[mpich-discuss] Using MPI_Put/Get correctly?

Pavan Balaji balaji at mcs.anl.gov
Mon Jan 3 20:51:24 CST 2011


Can you try to run your code through valgrind?

  -- Pavan

On 01/03/2011 10:16 AM, Grismer, Matthew J Civ USAF AFMC AFRL/RBAT wrote:
> Unfortunately correcting the integer type for the displacement does not fix
> the problem in my code, argh! So, thinking this might have something to do
> with the large arrays and amount of data being passed in the actual code, I
> modified my example (attached putbothways2.f90) so that the array sizes and
> amount of data swapped are nearly identical to the code giving me the issue.
> I also filled the array that is shared with random data, instead of 0's and
> 1's, to ensure nothing special was happening due to the simple, uniform
> data. Unfortunately, the example works great, but my actual code still seg
> faults at the same location.  The only difference is now the reason given
> for the failure at line 313 of MPID_Segment_blkidx_m2m is
> KERN_INVALID_ADDRESS instead of "13".
>
> So, the summary is the example code that uses MPI_Put calls with indexed
> datatypes to swap data between 2 processors works without issue, while the
> actual code that communicates in the same manner fails.  The only difference
> is the actual code allocates many other arrays, which are communicated in
> various ways (sends, puts, broadcasts, etc).  I checked and re-checked all
> the argument lists associated with the indexed data, window, and puts;
> everything looks correct.  Any thoughts or suggestions on how to proceed?

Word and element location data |
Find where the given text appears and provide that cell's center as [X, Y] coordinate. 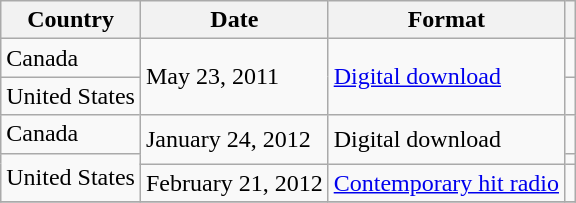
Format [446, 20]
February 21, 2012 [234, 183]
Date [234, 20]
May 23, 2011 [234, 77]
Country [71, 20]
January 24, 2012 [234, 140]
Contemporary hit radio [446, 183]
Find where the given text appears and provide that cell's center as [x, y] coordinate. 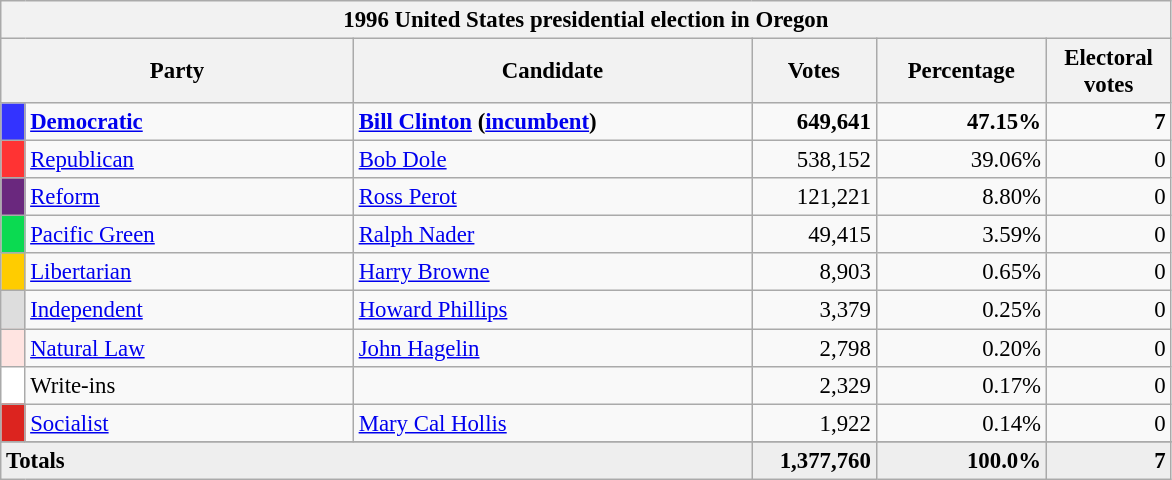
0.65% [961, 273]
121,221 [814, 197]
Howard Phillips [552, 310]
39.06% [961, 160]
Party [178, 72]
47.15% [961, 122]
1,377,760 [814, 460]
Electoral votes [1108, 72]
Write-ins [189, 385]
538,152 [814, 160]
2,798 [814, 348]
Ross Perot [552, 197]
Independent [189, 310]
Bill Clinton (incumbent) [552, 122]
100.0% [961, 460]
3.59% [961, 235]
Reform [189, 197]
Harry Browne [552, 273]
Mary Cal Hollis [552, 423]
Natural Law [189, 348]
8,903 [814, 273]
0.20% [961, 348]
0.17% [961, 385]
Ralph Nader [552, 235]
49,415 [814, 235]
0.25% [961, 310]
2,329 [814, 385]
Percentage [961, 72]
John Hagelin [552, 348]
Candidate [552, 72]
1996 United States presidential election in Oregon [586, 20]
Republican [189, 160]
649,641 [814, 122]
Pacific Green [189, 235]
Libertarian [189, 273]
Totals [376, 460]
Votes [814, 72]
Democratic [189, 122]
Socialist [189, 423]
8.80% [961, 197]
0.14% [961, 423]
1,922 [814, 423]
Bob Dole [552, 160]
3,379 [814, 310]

Instruction |
Answer these questions from the MPI_Put/Get thread:
(a) What tool does the reply suggest running the code through?
(b) What reason is now given for the failure at line 313 of MPID_Segment_blkidx_m2m?
(c) With what data was the shared array filled in the modified example?

Completed task |
(a) Valgrind.
(b) KERN_INVALID_ADDRESS.
(c) Random data.